Missing Links in Myanmar

When I was going through some Burmese colonial-era magazines on my research trip earlier this year, I came across the following article discussing some models that were displayed at the Field Museum in Chicago. I think that they were probably part of the ‘Hall of Prehistoric Man’ which opened in 1933. The article was published in Dagon magazine.

2015-02-09 08.45.16The author explains that these models are of ancient humans. These are, they state, the humans who came from monkeys and are calculated by European experts to be over 500,000 years old. They speculate that these first humans must have been thought to be ‘bizarre’ by the monkeys. They explain that as they went from being wild to tame, these monkeys became human.

The article then goes into some interesting directions. The author suggests that as levels of civilisation increase, this process will continue—although they cannot say when humans might arrive at the level of nats (spirits). The author also draws out an apparent incompatibility between the belief that humans came from monkeys, that they are just another animal, and the Buddhist scriptural belief that humans came from Brahmā, which they had been taught since school. They suggest that as the idea of humans descending from monkeys is popularized and becomes more widely taught, this will be viewed as the better explanation.

My still-developing translation skills are not good enough for me to be able to tell whether the author is being ironic in places, or which system of thought they favoured [more fluent Burmese readers, please correct me if I’ve got the wrong end of the stick with this, or if you can shed any further light on it—I’d be very grateful]. Nevertheless, it shows how scientific ideas traveled and were translated.

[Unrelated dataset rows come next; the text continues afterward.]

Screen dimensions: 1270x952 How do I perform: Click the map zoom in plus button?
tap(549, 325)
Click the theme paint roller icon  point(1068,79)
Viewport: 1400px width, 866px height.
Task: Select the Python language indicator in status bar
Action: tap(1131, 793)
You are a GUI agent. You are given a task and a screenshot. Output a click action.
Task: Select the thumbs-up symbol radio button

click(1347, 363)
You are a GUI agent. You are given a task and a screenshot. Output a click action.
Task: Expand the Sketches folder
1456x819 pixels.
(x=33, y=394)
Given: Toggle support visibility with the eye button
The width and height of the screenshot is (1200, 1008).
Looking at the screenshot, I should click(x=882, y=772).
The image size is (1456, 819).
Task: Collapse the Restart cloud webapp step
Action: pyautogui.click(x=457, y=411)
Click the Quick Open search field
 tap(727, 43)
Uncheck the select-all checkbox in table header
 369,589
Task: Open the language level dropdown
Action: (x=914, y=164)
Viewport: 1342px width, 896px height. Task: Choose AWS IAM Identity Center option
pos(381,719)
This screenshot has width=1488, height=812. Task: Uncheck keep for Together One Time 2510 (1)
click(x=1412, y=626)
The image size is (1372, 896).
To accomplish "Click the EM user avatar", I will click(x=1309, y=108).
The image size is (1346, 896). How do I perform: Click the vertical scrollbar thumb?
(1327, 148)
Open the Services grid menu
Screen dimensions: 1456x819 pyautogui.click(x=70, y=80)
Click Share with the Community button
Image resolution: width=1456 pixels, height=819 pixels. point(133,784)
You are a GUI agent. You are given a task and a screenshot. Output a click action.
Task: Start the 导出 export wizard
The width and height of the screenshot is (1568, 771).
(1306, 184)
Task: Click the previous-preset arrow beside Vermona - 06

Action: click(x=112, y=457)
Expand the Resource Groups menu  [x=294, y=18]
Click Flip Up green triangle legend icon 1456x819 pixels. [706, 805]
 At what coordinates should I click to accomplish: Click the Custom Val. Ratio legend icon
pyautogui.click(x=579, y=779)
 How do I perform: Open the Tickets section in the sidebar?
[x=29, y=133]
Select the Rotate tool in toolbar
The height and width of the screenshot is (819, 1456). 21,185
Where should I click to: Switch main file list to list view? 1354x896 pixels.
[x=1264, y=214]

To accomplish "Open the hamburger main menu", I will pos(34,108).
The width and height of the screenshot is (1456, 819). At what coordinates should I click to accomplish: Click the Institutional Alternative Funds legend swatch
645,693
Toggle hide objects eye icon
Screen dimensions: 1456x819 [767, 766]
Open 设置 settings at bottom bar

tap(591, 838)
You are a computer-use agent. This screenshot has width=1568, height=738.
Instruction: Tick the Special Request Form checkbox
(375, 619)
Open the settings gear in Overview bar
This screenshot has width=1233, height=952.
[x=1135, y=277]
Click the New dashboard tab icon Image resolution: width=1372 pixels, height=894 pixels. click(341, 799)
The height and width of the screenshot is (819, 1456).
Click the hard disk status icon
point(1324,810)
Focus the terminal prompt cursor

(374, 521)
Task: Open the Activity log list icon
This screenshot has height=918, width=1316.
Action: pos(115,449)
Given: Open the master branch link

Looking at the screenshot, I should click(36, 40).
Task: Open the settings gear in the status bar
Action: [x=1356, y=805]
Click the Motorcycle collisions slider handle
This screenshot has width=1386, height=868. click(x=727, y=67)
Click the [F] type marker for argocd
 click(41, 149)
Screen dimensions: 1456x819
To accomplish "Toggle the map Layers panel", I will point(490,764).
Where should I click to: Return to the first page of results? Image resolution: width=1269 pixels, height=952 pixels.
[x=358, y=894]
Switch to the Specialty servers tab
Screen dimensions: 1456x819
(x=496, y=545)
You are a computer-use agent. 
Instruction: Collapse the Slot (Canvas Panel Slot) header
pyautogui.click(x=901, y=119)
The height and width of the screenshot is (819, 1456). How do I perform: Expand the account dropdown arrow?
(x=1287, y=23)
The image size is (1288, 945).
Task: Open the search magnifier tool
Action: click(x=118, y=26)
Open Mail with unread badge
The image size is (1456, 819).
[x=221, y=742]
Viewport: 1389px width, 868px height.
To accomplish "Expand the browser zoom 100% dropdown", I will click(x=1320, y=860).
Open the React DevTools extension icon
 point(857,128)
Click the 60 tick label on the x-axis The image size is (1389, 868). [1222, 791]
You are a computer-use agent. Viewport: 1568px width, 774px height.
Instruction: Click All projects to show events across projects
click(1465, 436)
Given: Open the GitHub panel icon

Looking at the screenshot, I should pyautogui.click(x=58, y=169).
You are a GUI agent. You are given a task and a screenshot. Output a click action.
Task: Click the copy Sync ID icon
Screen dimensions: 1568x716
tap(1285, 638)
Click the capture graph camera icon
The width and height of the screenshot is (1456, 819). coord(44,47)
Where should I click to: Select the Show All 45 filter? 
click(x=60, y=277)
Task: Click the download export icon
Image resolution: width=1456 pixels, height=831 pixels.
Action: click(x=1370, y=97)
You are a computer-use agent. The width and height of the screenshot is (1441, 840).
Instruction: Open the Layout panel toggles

In this case, traveling from the United States of America, and being translated into Burmese terms. It also raises questions about the changing meanings of words and concepts. Does lu, the Burmese world for person or human, take on different connotations within the context of evolutionary thought? What scientific and political resonances are the words tame, yin, and wild, yain:, taking on in this time of nationalist fervor? I don’t have answers to these questions, but at the very least it seems that for some writers humans, animals, spirits and gods had to be linked together in new ways because of the presence of ‘missing links’.